欧州議会は13日の本会議で、発がん性が疑われる除草剤「グリホサート」の認可期間を短縮するとともに、非農業従事者による使用を禁止する内容の決議案を賛成多数で採択した。欧州議会の決議に拘束力はないが、EU加盟国の代表で構成される専門委員会の判断に影響を与える可能性がある。
グリホサートは米モンサントが開発した除草剤「ラウンドアップ」の主成分で、特許権が消滅した2000年以降はさまざまな農薬類に使用されている。EU市場では6月末にグリホサートの認可期間が終了するため、欧州委員会はさらに15年間の認可延長を加盟国に提案している。
グリホサートをめぐっては、世界保健機関(WHO)の国際がん研究機関(IARC)が昨年3月、発がん性の恐れがあるとする報告書を公表した。動物実験などのデータに基づき、5段階評価で2番目にリスクが高い「ヒトに対して恐らく発がん性がある」物質のグループに分類している。

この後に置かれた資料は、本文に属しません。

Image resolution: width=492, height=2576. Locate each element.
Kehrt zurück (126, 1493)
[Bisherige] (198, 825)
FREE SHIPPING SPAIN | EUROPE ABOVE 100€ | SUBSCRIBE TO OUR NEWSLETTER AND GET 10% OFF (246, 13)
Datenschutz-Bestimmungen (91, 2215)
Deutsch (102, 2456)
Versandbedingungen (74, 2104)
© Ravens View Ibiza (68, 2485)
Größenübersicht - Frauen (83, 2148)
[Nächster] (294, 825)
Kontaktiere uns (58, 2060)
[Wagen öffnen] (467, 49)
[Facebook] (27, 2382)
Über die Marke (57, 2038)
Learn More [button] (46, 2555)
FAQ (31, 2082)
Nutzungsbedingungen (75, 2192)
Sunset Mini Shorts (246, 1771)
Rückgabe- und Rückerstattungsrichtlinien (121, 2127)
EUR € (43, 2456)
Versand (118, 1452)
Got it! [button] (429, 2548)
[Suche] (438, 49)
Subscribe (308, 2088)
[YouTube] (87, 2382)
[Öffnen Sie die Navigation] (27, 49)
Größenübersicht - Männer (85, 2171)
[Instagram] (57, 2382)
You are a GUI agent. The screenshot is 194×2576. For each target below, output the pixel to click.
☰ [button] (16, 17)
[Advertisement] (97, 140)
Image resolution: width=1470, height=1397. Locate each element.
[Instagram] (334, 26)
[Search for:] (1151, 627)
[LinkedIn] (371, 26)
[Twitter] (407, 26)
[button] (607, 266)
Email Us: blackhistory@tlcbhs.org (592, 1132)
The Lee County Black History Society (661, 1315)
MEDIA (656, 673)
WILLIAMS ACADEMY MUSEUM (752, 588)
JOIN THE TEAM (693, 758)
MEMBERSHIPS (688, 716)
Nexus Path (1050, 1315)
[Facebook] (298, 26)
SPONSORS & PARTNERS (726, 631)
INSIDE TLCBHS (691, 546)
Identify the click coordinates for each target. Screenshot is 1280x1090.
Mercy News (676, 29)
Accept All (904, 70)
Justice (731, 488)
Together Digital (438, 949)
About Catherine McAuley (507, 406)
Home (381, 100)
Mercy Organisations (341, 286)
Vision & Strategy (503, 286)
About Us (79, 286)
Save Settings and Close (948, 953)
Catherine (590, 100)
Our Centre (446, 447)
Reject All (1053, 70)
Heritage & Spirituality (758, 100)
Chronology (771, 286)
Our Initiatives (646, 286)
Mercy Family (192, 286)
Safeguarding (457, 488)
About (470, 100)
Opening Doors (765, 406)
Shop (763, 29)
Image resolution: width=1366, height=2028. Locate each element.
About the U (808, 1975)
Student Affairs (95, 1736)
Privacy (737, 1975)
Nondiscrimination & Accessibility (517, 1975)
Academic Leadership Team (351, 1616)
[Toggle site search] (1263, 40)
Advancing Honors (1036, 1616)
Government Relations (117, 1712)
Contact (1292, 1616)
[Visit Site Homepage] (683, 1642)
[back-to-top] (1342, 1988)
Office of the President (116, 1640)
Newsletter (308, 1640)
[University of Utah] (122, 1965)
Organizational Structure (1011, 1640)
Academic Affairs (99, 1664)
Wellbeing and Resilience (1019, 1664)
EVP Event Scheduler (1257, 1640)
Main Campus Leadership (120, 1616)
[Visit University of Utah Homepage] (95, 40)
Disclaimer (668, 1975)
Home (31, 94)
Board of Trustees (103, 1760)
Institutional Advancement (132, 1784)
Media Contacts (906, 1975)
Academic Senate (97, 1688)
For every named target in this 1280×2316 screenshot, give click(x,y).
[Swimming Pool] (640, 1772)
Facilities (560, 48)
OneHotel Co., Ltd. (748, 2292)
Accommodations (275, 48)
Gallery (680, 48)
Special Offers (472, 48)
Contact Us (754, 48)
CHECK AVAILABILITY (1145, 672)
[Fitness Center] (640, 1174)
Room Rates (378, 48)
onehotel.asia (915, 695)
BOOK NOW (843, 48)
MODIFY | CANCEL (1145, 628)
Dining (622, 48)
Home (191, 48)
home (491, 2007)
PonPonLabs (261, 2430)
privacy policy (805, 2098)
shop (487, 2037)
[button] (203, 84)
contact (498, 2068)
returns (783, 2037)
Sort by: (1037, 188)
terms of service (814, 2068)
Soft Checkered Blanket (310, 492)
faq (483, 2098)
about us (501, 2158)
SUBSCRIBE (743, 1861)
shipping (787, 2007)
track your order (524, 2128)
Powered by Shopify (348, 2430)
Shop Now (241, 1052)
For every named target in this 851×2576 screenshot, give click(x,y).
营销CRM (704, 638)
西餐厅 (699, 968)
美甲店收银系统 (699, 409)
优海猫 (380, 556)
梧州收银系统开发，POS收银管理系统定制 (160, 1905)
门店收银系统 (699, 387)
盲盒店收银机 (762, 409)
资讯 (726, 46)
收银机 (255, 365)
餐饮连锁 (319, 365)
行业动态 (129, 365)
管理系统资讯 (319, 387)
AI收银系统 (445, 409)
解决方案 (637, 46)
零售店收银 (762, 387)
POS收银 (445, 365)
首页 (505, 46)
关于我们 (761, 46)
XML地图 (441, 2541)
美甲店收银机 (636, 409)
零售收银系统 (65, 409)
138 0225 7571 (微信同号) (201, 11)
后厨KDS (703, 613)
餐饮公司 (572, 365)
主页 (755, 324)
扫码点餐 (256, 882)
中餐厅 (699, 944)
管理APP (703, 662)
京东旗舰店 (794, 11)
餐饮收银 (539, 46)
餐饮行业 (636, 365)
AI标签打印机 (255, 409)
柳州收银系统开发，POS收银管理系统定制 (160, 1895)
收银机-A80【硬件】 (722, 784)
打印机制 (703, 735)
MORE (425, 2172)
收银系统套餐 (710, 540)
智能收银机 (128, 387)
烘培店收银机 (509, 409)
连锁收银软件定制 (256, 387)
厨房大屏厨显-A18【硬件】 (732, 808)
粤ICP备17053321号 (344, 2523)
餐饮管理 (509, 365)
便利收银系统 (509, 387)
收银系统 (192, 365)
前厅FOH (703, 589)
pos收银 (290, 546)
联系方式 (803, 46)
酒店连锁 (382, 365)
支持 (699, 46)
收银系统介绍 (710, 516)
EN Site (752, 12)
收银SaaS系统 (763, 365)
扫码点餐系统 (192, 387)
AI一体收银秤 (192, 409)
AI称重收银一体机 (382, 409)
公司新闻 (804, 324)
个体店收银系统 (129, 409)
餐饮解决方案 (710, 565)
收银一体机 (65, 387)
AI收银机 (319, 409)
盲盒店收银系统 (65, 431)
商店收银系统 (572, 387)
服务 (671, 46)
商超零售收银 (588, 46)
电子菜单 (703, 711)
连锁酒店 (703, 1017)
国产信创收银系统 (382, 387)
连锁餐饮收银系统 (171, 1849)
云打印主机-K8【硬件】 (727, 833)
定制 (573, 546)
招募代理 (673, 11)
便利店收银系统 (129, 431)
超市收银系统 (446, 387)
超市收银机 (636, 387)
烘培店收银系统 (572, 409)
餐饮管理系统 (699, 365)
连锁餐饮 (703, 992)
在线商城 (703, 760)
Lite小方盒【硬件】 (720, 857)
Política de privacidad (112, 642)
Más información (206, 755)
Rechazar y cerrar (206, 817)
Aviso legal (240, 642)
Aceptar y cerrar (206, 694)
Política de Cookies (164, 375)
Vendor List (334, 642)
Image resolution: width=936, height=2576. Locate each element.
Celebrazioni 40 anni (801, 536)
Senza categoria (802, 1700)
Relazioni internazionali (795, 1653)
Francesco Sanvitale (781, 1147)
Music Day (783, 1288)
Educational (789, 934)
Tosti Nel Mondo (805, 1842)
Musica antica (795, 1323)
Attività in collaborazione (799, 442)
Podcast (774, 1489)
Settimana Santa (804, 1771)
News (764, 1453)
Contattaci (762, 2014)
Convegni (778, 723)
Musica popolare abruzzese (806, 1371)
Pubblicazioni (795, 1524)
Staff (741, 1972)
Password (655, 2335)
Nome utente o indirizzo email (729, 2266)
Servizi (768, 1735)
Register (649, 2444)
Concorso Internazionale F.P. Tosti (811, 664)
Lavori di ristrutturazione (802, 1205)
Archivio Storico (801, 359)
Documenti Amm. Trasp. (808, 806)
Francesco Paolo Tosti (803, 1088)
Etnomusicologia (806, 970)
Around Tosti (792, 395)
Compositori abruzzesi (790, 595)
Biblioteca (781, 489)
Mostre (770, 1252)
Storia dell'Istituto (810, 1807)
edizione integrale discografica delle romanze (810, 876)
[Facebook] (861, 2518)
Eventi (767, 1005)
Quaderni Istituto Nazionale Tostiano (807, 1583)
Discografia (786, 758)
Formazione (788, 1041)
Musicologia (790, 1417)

これに対し、欧州食品安全機関(EFSA)は昨年11月、グリホサートが「ヒトに対する発がんのハザードを有する可能性は低い」とする見解をまとめている。
欧州議会ではIARCの発表を機にグリホサートの安全性を懸念する声が高まっており、本会議では認可の延長期間を7年に短縮するとともに、非農業従事者による使用、さらに公園や運動場とその周辺への使用を禁止する決議案が賛成374、反対225、棄権102で採択された。
今後の手続きとしては、5月18-19日に開かれる専門委員会で欧州委の提案について採決が行われる。加盟国の意見が分かれて特定多数での承認または否決に至らなかった場合、欧州委が最終判断を下すことになる。